Monday, Dec. 17, 1923

Milestones

Reported Engaged. Carl Wiedemann, Kentucky brewer, owner of the race horse In Memoriam, to Miss Allyn King, actress, formerly of the Ziegfeld Follies, Ladies' Night.

Married. Mlle. Marthe Guillon-Verne, niece of the late Jules Verne, to Joseph Clark Baldwin, of Manhattan, in Auteuil, France.

Married. Mr. (Edward S.) Gallagher to Miss Ann Luther, cinema actress, at Greenwich, Conn. Mr. (Al) Shean was best man.

Married. Hugh Whitfield (Riccardo) Martin, 42, operatic tenor, now guest tenor with the Chicago Opera Company, to Miss Jane Grey, 40, actress (role in Kick In, Skin Game), in Stamford, Conn.

Died. William H. Humiston, 54, probably America's leading authority on the music of Wagner and Bach, music critic for The Brooklyn Daily Eagle, following an exploratory operation which disclosed a malignant cancer.

Died. Rev. Ansel M. Mueller, 85, "oldest priest in the Franciscan order in the U. S.," at Joliet, Ill.

Died.
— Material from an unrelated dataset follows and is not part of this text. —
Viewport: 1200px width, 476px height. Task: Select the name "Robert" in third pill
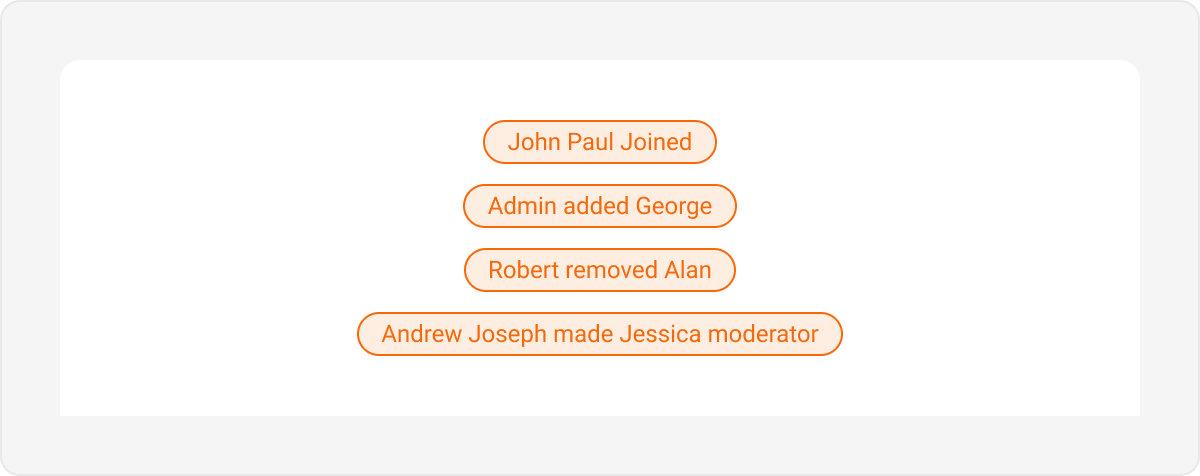point(524,270)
Homer Cooke, 94, "oldest practicing lawyer in the U. S.," at Waukegan, Ill. He was a personal friend of Presidents Lincoln and Roosevelt. . . .
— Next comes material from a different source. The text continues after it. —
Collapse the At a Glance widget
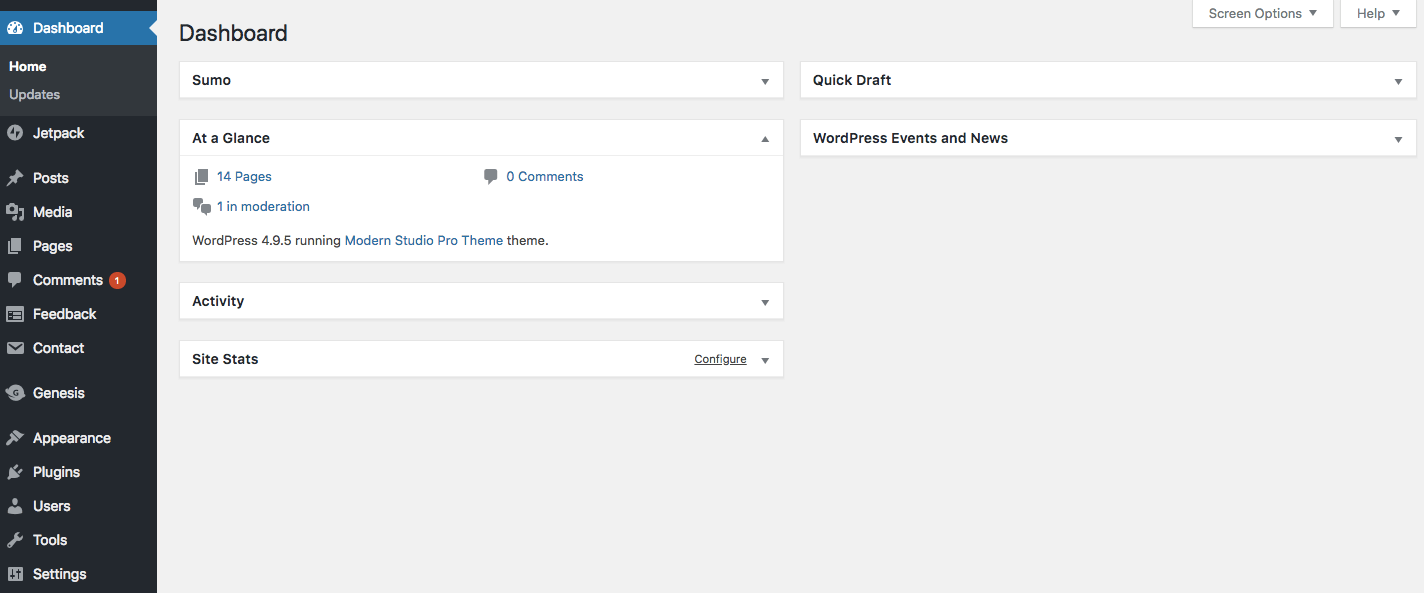Image resolution: width=1424 pixels, height=593 pixels. pos(765,139)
Died. Joseph Hynson, 93, "Princeton University's oldest living graduate" (class of 1852), at Alexandria, La.

Died. John Edward Welch, 86, Civil War despatch rider, who carried the news of President Lincoln's assassination to General Grant, at West Orange, N. J.

Died. Sir William Mackenzie, 74, railroad builder, financier, "Emperor of the North," in Toronto, following pneumonia.
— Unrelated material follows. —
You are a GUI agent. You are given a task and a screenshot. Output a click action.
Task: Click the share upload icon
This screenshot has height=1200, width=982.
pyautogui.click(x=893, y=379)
Died. Rev. John Clifford, 87, the "Grand Old Man of Nonconformity," in London, of heart failure.

Died. William E. ("Wild Bill") Donovan, 46, manager of the New Haven Club of the Eastern (baseball) League, at a grade crossing at Forsyth, N. Y., when the second section of the N. Y. Central's 20th Century Limited telescoped another section in which he was sleeping.

Died. Maurice Barres, 61, French journalist, poet, novelist, in Paris, of heart failure. Among the pall bearers was le Marechal Foch.

Died. Sir Frederick Treves, 70, Surgeon Extraordinary to Queen Victoria in the last year of her life, at Lausanne, Switzerland, of peritonitis. In 1902, he operated on King Edward VII.